Prof. Wiki steps up to the lectern:

Mrmmphh *spack*! (Clears throat, spits) ...  "The pandemic lasted from approximately March 1918 to June 1920, spreading even to the Arctic and remote Pacific islands. It is estimated that anywhere from 50 to 100 million people were killed worldwide which is from three to seven times the casualties of the First World War (15 million), making it the deadliest natural disaster in human history. An estimated 50 million people, about three percent of the world's population (approximately 1.6 billion at the time), died of the disease."

Thank you, Professor, you may step down. Now go away.

We take to task the professor's use of the term "natural disaster." He falsely differentiates the 15 million deaths in WWI to those 50 million caused by Spanish flu as -- or so we infer -- unnatural deaths. He emphasizes again the term "natural disaster" to put a distance between this and, we assume, so-called "manmade"  disasters, like wars. 

What we think he is saying is that death is not natural unless it is caused by something other than the destructive works of man. This kind of thinking is along the same lines as saying tornadoes are the works of a wrathful G-d. In other words, it is wrong.

Death by war is as natural as any other. Death by suicide is natural. Death by blunt trauma from a falling piano is natural. Falling by into the gorge and dying is natural. NASCAR deaths are natural.

There is no such thing as an unnatural death. We can understand the error Prof. Wiki makes here: he is speaking of deaths cause by "nature" -- deaths that are out of our control as we live on a hostile planet. 

We always have the option of not driving while drunk, of not getting into wars in the first place, of not murdering each other -- or so this line of reasoning would follow.

Again we return to that greatest of Big Band Leaders, Arty Schopenhauer, to close out the logic we are pursuing here:

"A man can do what he wants, but not want what he wants."

Think about it. This pithy axiom explains both Spanish Flu, AIDS, H1N1, luxury shopping, as well as war and death in general, which is always natural, but rarely welcome. 

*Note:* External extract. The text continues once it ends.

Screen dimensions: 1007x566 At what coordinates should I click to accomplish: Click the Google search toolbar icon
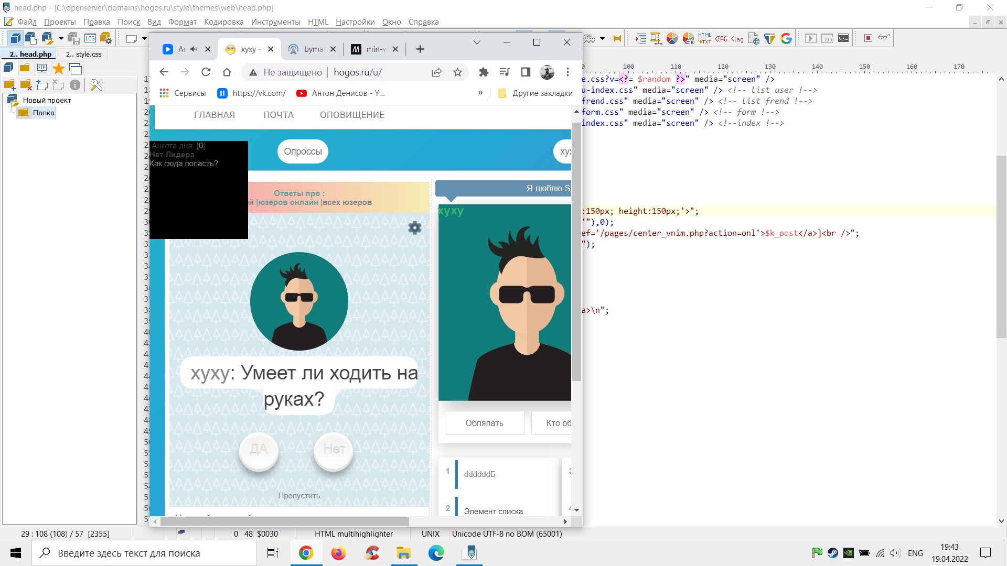pyautogui.click(x=786, y=38)
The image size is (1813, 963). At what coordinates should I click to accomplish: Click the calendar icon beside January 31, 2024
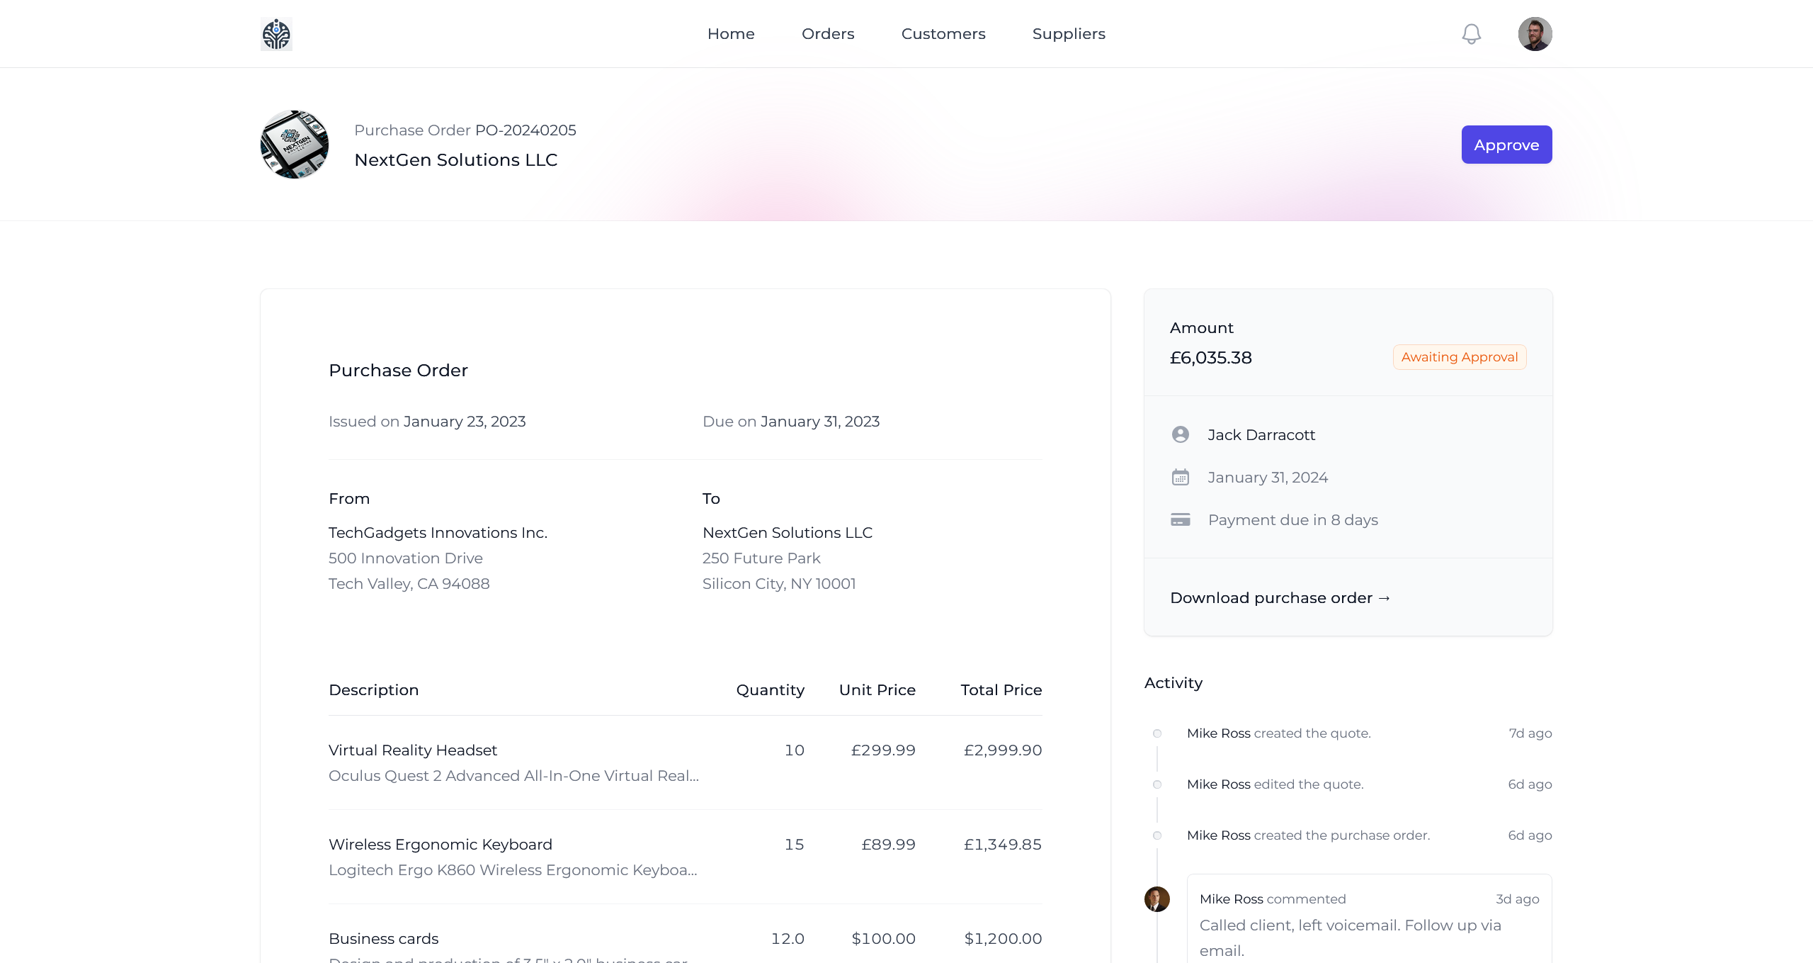1180,478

And that's natural too: to balk at death, whether you stop for it, or it kindly stops for you. 

It's in our natures to fight for life, to breathe as long as we can, despite what a bomb, bullet, earthquake or microbe says to the contrary. 

Play some Traveling Wilburys today. We recommend "End of the Line." Or Todd Rundgren's "For the Want of a Nail" or "Bang on The Drum."

Spring is almost here and there's nothing we can do to stop it.